Sono tre i connazionali attualmente irreperibili a causa della spaventosa alluvione che ha colpito il Nepal. A renderlo noto è la Farnesina, che conferma che ai due italiani già segnalati dall’ente del turismo nepalese si aggiunge un terzo connazionale, Marco Ratto.
“Sto seguendo con profonda apprensione le notizie che giungono dal Nepal riguardo al nostro concittadino Marco Ratto, di cui non si hanno notizie a seguito delle devastanti alluvioni che hanno colpito la zona”, aveva scritto in un post sui social la sindaca di Rapallo, Elisabetta Ricci.

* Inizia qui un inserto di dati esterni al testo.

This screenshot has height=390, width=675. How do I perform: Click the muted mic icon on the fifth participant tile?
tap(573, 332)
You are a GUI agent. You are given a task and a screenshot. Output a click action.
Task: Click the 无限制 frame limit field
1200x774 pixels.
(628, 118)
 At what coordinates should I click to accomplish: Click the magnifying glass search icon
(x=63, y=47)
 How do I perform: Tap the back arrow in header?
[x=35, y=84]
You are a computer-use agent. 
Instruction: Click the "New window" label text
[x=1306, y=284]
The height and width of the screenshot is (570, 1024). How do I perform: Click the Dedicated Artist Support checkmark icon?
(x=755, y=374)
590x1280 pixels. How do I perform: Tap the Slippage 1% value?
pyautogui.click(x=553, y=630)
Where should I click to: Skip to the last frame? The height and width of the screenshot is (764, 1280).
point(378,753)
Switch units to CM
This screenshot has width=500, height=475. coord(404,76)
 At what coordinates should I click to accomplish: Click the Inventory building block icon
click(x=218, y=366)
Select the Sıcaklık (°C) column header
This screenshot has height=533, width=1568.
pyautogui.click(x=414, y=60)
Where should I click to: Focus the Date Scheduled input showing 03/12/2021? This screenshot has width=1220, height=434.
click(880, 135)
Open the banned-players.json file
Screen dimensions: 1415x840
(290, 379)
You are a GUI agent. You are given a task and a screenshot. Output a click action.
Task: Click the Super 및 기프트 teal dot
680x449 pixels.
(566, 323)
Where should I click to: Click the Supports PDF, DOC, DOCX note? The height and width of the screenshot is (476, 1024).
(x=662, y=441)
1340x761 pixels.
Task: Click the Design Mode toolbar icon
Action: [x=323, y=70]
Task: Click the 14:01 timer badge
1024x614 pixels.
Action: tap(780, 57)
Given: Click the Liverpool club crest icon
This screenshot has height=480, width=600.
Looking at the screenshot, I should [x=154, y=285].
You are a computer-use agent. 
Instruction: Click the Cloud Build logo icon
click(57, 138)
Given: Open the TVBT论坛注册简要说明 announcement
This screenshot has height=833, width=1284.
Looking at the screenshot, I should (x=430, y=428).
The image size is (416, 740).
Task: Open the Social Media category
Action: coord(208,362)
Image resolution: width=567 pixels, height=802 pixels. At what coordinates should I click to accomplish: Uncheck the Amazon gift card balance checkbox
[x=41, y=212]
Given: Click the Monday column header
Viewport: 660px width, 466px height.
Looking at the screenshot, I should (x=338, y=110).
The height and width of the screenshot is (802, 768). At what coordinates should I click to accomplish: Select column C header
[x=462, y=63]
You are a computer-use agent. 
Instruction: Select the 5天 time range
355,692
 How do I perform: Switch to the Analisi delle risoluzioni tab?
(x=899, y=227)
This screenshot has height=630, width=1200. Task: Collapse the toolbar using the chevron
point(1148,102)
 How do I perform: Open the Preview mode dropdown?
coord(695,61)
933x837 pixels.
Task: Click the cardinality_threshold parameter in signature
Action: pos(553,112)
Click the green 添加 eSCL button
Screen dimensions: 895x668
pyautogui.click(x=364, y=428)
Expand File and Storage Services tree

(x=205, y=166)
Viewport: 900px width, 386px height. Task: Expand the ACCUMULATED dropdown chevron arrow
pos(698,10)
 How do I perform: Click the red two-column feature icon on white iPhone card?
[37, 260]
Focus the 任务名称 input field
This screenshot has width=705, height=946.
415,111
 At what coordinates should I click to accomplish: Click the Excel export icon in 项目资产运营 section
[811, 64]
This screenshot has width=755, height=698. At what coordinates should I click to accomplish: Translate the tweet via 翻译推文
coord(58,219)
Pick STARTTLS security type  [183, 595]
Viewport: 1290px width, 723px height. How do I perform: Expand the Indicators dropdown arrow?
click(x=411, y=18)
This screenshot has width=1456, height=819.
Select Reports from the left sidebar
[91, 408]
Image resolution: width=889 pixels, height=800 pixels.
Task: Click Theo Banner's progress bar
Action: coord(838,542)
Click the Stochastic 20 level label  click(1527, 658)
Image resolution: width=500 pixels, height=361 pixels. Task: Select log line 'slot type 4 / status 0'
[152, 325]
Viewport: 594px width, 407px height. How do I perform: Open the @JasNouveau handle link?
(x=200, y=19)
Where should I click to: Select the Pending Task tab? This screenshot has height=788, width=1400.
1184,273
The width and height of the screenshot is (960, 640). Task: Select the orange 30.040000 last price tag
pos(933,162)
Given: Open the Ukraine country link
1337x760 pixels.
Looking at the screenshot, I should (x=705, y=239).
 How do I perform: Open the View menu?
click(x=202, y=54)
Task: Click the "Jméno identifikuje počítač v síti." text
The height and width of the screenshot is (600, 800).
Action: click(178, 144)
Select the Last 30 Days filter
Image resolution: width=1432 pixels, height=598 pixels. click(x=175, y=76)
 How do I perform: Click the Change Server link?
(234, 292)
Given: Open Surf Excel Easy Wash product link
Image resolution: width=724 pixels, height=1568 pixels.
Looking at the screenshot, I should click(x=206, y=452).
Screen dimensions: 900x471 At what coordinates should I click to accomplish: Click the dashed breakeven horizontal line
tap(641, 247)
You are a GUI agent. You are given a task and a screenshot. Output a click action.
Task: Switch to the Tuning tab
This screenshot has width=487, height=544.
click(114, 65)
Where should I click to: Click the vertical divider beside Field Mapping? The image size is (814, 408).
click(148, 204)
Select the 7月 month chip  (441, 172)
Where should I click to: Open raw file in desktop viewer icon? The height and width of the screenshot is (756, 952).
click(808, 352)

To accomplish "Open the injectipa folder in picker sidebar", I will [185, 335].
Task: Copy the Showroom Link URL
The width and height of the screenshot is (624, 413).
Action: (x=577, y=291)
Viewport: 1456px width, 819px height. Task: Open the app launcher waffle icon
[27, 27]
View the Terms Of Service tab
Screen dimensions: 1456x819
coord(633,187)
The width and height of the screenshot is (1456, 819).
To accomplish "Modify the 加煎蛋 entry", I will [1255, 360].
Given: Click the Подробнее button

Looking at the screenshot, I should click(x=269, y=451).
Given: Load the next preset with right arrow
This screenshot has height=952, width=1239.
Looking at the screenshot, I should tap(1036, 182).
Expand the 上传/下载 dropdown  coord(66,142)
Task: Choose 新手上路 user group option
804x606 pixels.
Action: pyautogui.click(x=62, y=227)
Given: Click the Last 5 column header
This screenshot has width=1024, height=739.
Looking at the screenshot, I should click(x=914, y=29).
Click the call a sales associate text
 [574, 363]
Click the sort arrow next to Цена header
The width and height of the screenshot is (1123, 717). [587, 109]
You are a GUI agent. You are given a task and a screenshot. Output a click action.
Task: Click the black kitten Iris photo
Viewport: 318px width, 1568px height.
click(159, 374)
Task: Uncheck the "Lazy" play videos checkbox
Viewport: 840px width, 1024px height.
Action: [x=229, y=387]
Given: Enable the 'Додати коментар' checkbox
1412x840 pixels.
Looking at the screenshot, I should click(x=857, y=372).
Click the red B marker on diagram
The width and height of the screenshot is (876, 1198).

“Sono in costante e diretto contatto con il Ministero degli Affari Esteri e con l’Unità di Crisi della Farnesina, che si sono attivati immediatamente e stanno monitorando la situazione minuto per minuto per raccogliere ogni informazione utile”, spiega. “Siamo vicini alla famiglia di Marco in queste ore di grande ansia e attesa”.
Alluvione in Nepal: la Farnesina fa sapere che tre italiani sono ancora irreperibili. Intanto le autorità locali fanno sapere che le vittime sono almeno 359
Intanto, il bilancio delle vittime di questo terribile evento, scaturito dalla frana di un colossale ghiacciaio, continua a crescere di ora in ora. Stando all’ultimo rapporto diffuso dalla polizia del Paese himalayano, come si legge sul Kathmandu Post, i corpi rinvenuti sono ben 359.
Fortunatamente, dall’area del disastro arriva anche una buona notizia, pubblicata dal Nepal News, che cita la National Disaster Risk Reduction and Management Authority (NDRRMA): durante le operazioni di salvataggio sono stati tratti in salvo 27 turisti, due dei quali sono di nazionalità italiana.
I nomi dei due italiani, confermati dalla Farnesina, sono Valentina Piccinini e Stefano Lotumolo.